Peaches Honeyblossom: Um, this doesn’t look like Sunset Valley… And where is my house? And my husband? And CHILD? AND WASN’T I PREGNANT?
Peaches Honeyblossom: Hello, oddly dressed man, um… I don’t know where I am. And it’s really hot and I distinctly remember the temperature being at a constant 75 degrees the last time I… existed? Have I died? I just don’t know what’s happening to me! Help!
Mascot: Look, chick, I’m just here to toss this bucket of university shit on your doorstep and strut off into oblivion. I’m getting a brand new house out of the deal, so whatever it is you’re going through, it’s not my problem. Later.
Peaches Honeyblossom: But…
Peaches Honeyblossom: Hey, kid, is this the library? Where am I?
Kid: Ugh, I really hate idiots like you.
Peaches Honeyblossom: No, no, I’m not an idiot. I have the Genius trait. I just really don’t know where I am and it’s hot and I–
Kid: It’s hot because there’s this thing called the Sun. It’s a large ball of heat and gas, our entire planet revolves arou–
Peaches Honeyblossom: I am 99% done with you. Goodbye.
Peaches Honeyblossom: Um, Spec, it’s me, Peaches. I think I’ve been sucked into another dimension. Or maybe this is some AU fanfic…
Spec Wildhorse: No, you weirdo. We’re in Hidden Springs now. Come over, I’ll text you my address.
Peaches Honeyblossom: Text? Since when do we text?
Spec Wildhorse: Since like 1992. Stop it.
Peaches Honeyblossom: It got dark fast. And I have a tan now?
Tabooger: Hello, sister. So sorry to hear about your lawn living.
Tabooger: It’s so good to see you again. If you need anything, we’re here for you.
Peaches Honeyblossom: Um, thank you.
7: WHERE HAVE YOU BEEN? I’VE BEEN WAITING FOR AN UPDATE FOR YEARS. LITERAL YEARS.
Peaches Honeyblossom: Excuse me, what?!
7: YOU ARE THE MOST FAILED HEIRESS EVER. I HATE YOU.
Spec Wildhorse: You spent the night? What happened to the legacy living on a big empty lot thing?
Peaches Honeyblossom: I’m not even going to comment on how unfair it is that everyone seems to know what’s going on besides me. Anyway, it’s been hailing for 12 hours, so I slept here, yeah.
Spec Wildhorse: You paying for that soup?
So, hello! It’s been so long, I feel like it’s going to take me a couple chapters to get back into the swing of things D: But I have missed all of you and the Creepers and I hope we can finish off this legacy before The Sims 4 comes out or something.

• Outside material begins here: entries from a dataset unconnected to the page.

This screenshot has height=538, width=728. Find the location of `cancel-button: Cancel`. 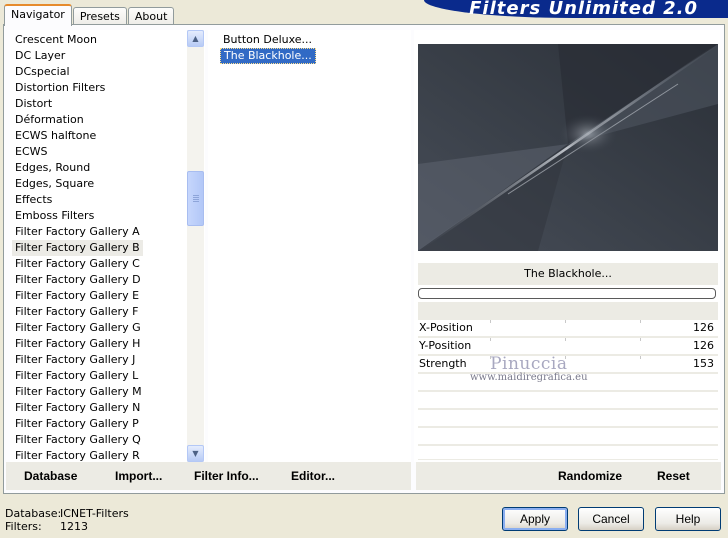

cancel-button: Cancel is located at coordinates (611, 519).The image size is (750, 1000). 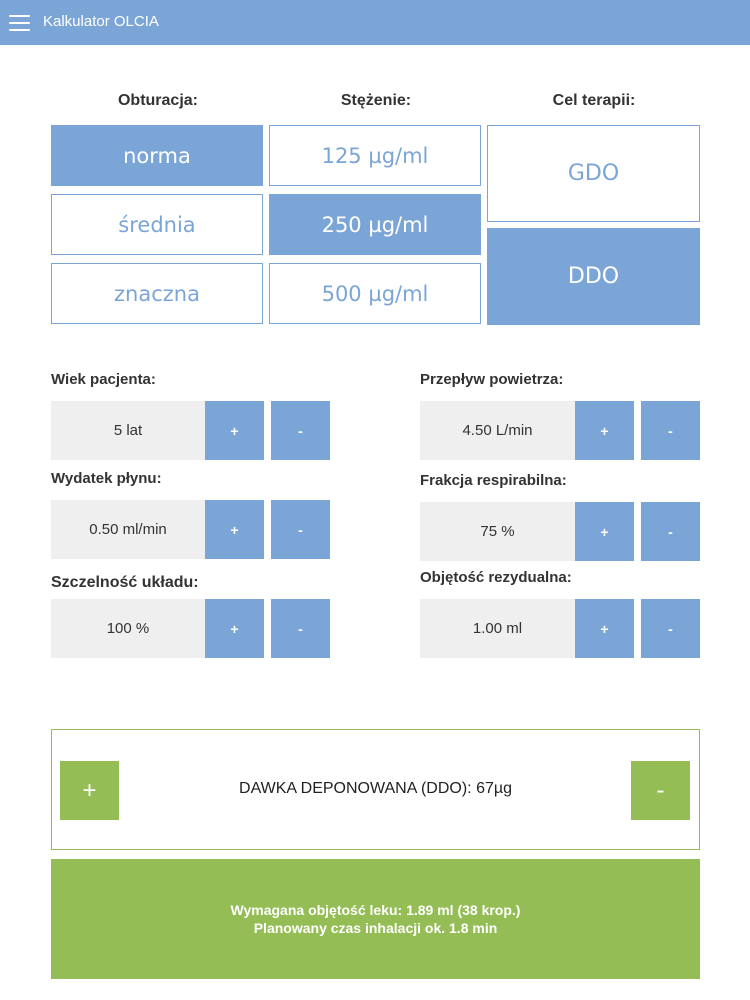 I want to click on frakcja-minus-button: -, so click(x=670, y=532).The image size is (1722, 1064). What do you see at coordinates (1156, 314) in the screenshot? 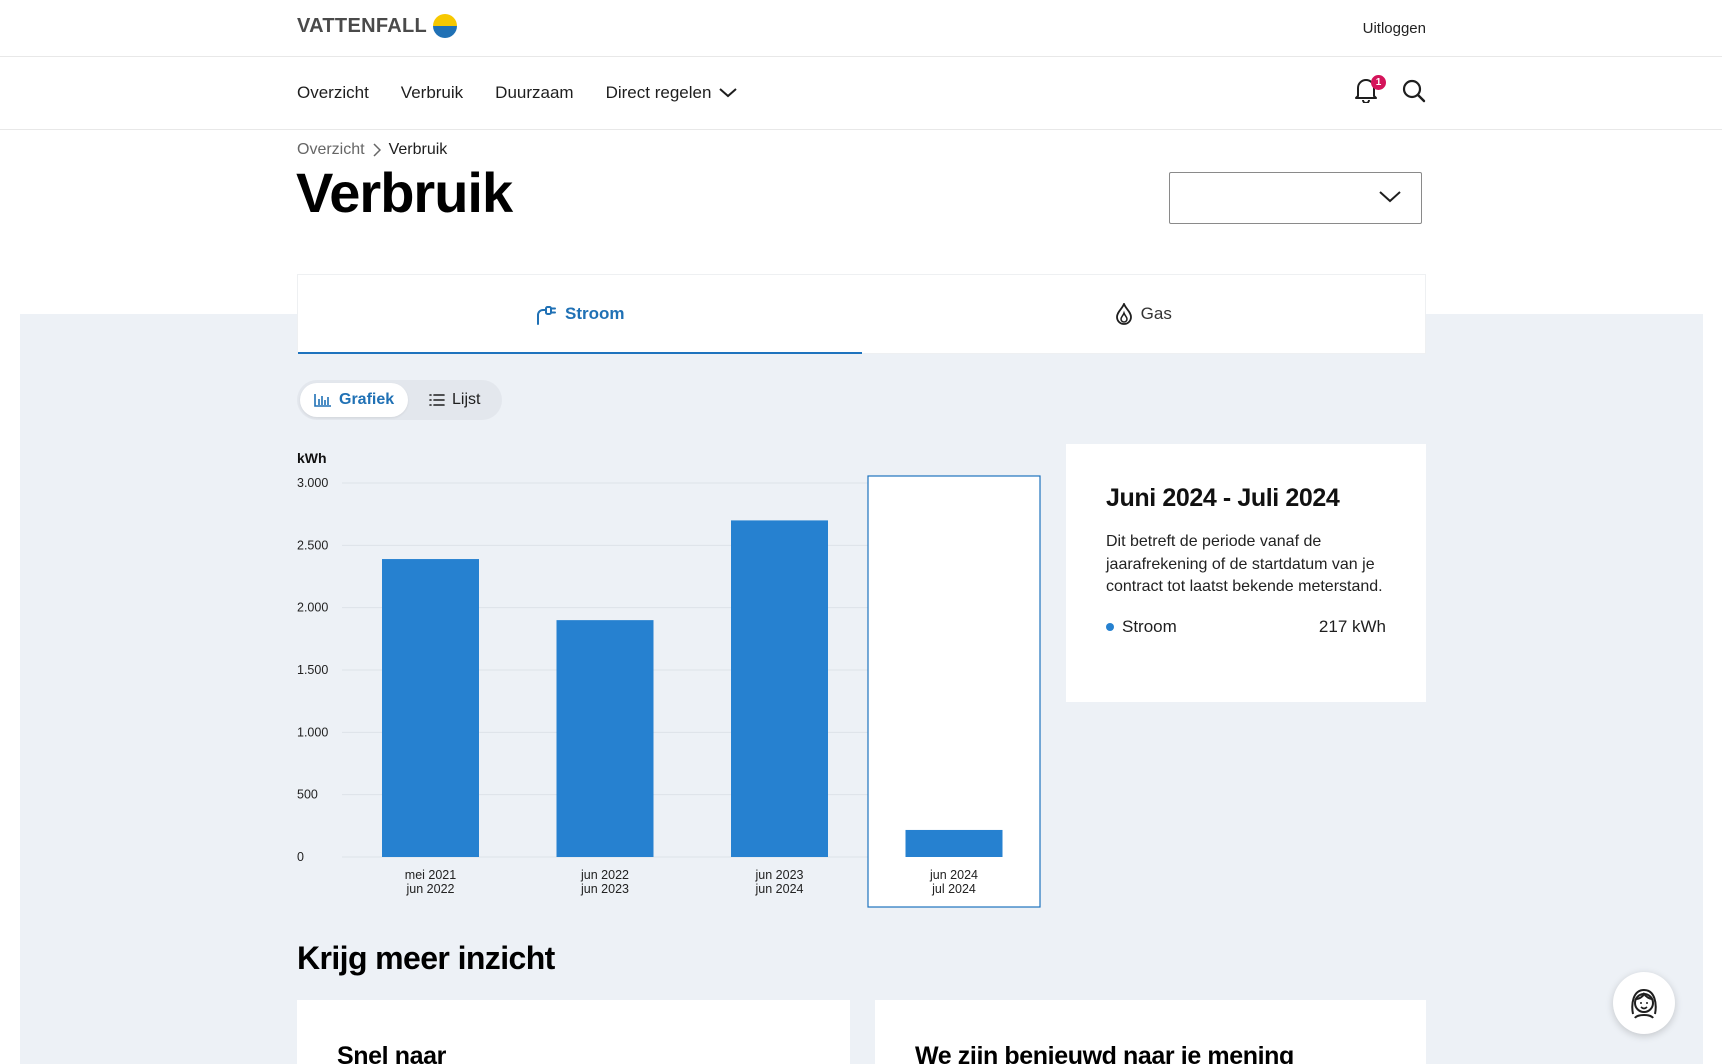
I see `tab-gas-label: Gas` at bounding box center [1156, 314].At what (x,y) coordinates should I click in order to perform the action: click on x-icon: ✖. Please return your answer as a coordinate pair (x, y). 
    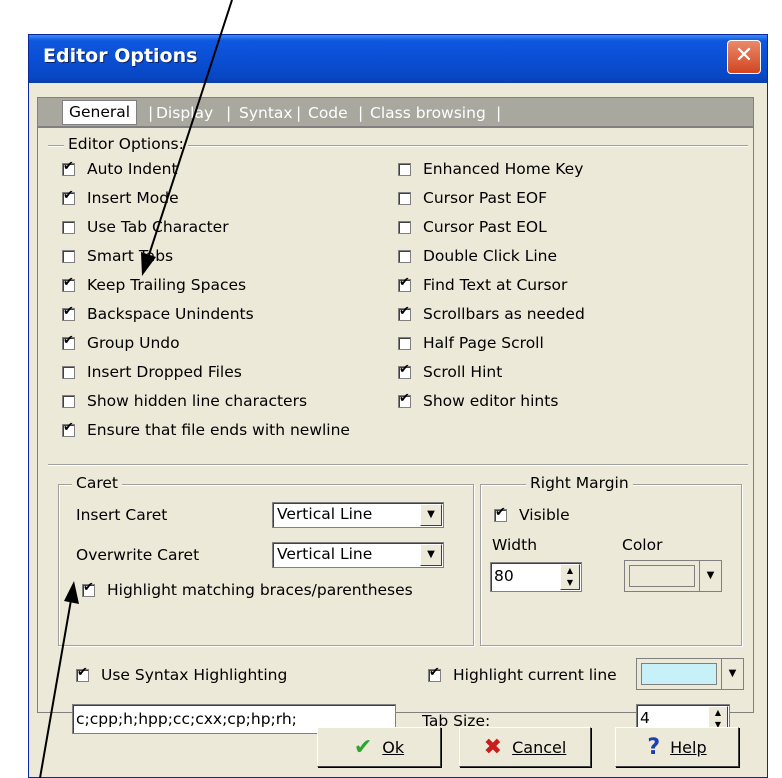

The Creepers are now in Hidden Springs and Peaches is a Young Adult again. The only other Creepers around are the ones you’ve seen (Tabooger, 7, and Spec). Pilot, Sage, and Hermione are also around, in the GRAVEYARD LOL. But yeah, you might see their ghosts around later.
So now we’re going to move along into a section I’m calling Creeper Tips on How [NOT] to Bag a Man.
How [NOT] to Bag a Man Tip #1
Go clubbing constantly. Even at 10am. Every club you can find. Do it.
How [NOT] to Bag a Man Tip #2
Don’t be afraid to make an ass of yourself, because men dig women who do stupid shit.
How [NOT] to Bag a Man Tip #3
If you don’t have any haters, you aren’t doing it right.
Hater: omg mom u should see dis girl tryna sing lyk she christina aguilera
How [NOT] to Bag a Man Tip #4
Being a DJ worked for Paris Hilton, it’ll obviously work for you too.
Peaches Honeyblossom: Unce unce unce unce unce
How [NOT] to Bag a Man Tip #5
Don’t worry, you didn’t want him anyway.
How [NOT] to Bag a Man Tip #6
She’s not into him, she’s into you, and there’s nothing wrong with that.
How [NOT] to Bag a Man Tip #7
Minors have to grow up sometime.
How [NOT] to Bag a Man Tip #8
Well, what a promising return, right? Will Peaches find a suitable bachelor to replace Vito, or is she sabotaging herself on purpose? Or is it accidental? I don’t even know. Will we finish the legacy before Christmas 2028? That is my goal. Happy simming, yo!